| ACTION ITEM |
Please return every line of the records below that holds the word "agent".

| DATASET |
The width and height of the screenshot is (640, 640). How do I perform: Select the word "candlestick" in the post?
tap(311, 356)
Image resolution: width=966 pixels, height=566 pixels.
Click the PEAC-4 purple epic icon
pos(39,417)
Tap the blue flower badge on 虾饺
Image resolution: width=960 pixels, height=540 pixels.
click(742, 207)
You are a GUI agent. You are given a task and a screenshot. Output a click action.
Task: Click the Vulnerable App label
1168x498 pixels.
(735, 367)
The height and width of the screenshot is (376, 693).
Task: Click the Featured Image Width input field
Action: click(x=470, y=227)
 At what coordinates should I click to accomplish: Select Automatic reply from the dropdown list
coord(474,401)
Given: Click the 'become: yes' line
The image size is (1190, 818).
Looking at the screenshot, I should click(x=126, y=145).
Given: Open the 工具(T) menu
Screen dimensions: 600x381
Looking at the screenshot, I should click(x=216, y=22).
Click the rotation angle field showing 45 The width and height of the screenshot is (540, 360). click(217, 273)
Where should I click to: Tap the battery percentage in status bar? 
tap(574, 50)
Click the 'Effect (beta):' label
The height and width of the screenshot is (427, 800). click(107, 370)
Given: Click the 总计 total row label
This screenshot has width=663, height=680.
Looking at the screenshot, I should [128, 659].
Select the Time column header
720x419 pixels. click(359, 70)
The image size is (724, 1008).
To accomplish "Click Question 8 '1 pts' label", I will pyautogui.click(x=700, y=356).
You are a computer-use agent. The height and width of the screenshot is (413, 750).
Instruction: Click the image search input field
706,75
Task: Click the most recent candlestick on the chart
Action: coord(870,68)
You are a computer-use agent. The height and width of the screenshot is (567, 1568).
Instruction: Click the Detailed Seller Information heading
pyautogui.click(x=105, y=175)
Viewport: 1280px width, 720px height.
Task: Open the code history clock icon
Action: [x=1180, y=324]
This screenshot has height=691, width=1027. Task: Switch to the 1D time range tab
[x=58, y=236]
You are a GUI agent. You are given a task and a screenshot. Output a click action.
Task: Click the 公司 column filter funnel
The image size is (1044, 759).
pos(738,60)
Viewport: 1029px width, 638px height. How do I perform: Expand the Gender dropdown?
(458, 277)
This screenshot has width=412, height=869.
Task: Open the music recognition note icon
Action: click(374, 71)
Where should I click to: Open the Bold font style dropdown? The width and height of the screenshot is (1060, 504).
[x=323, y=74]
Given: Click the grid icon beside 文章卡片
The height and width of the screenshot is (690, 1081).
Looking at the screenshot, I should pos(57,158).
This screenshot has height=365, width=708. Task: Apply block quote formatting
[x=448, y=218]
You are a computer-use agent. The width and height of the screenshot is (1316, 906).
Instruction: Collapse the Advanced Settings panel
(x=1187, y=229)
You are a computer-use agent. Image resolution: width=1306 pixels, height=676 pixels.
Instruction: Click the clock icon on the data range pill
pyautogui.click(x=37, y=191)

| SOLUTION TO THE EXERCISE |
You are a GUI agent. You are given a task and a screenshot. Output a click action.
You are a computer-use agent. The height and width of the screenshot is (413, 750).
You are a computer-use agent. The height and width of the screenshot is (567, 1568).
You are a GUI agent. You are given a task and a screenshot. Output a click action.
You are a computer-use agent. The width and height of the screenshot is (1316, 906).
You are a computer-use agent. Image resolution: width=1306 pixels, height=676 pixels.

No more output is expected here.